[Word and element location data]
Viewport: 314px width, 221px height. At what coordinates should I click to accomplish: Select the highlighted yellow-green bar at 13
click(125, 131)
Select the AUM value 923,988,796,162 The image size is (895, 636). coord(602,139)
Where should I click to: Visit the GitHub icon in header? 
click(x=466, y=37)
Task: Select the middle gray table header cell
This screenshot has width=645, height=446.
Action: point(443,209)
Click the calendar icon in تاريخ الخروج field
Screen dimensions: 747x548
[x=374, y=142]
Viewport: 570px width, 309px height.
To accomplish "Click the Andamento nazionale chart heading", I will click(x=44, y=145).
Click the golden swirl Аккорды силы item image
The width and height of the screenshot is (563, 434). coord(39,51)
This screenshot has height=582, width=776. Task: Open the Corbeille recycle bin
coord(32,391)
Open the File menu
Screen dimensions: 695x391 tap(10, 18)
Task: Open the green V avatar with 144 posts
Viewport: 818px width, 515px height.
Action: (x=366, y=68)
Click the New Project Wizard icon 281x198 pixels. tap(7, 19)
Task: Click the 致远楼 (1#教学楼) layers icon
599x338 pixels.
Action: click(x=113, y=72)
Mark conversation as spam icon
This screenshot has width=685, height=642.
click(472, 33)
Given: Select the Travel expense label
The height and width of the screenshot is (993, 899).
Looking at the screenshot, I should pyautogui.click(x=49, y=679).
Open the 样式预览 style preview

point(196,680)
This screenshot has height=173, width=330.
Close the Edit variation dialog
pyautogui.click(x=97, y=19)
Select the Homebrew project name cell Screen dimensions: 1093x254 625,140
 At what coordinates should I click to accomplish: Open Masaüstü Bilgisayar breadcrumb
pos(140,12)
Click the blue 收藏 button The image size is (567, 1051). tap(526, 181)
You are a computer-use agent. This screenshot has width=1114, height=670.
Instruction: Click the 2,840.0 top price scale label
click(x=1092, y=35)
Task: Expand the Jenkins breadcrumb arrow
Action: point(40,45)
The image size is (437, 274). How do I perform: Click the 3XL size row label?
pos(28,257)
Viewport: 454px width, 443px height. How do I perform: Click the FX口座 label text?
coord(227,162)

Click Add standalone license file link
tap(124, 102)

Written instruction ▸
Rewrite all of the records above, changing every "Select the" to "Choose the" and leaving everything else as it is.

Written solution ▸
Viewport: 314px width, 221px height. At what coordinates should I click to accomplish: Choose the highlighted yellow-green bar at 13
click(125, 131)
Choose the AUM value 923,988,796,162 The image size is (895, 636). coord(602,139)
Where should I click to: Visit the GitHub icon in header? 
click(x=466, y=37)
Task: Choose the middle gray table header cell
This screenshot has width=645, height=446.
Action: point(443,209)
Click the calendar icon in تاريخ الخروج field
Screen dimensions: 747x548
[x=374, y=142]
Viewport: 570px width, 309px height.
To accomplish "Click the Andamento nazionale chart heading", I will click(x=44, y=145).
Click the golden swirl Аккорды силы item image
The width and height of the screenshot is (563, 434). coord(39,51)
This screenshot has height=582, width=776. Task: Open the Corbeille recycle bin
coord(32,391)
Open the File menu
Screen dimensions: 695x391 tap(10, 18)
Task: Open the green V avatar with 144 posts
Viewport: 818px width, 515px height.
Action: (x=366, y=68)
Click the New Project Wizard icon 281x198 pixels. tap(7, 19)
Task: Click the 致远楼 (1#教学楼) layers icon
599x338 pixels.
Action: click(x=113, y=72)
Mark conversation as spam icon
This screenshot has width=685, height=642.
click(472, 33)
Given: Choose the Travel expense label
The height and width of the screenshot is (993, 899).
Looking at the screenshot, I should pyautogui.click(x=49, y=679).
Open the 样式预览 style preview

point(196,680)
This screenshot has height=173, width=330.
Close the Edit variation dialog
pyautogui.click(x=97, y=19)
Choose the Homebrew project name cell Screen dimensions: 1093x254 625,140
 At what coordinates should I click to accomplish: Open Masaüstü Bilgisayar breadcrumb
pos(140,12)
Click the blue 收藏 button The image size is (567, 1051). tap(526, 181)
You are a computer-use agent. This screenshot has width=1114, height=670.
Instruction: Click the 2,840.0 top price scale label
click(x=1092, y=35)
Task: Expand the Jenkins breadcrumb arrow
Action: point(40,45)
The image size is (437, 274). How do I perform: Click the 3XL size row label?
pos(28,257)
Viewport: 454px width, 443px height. How do I perform: Click the FX口座 label text?
coord(227,162)

Click Add standalone license file link
tap(124, 102)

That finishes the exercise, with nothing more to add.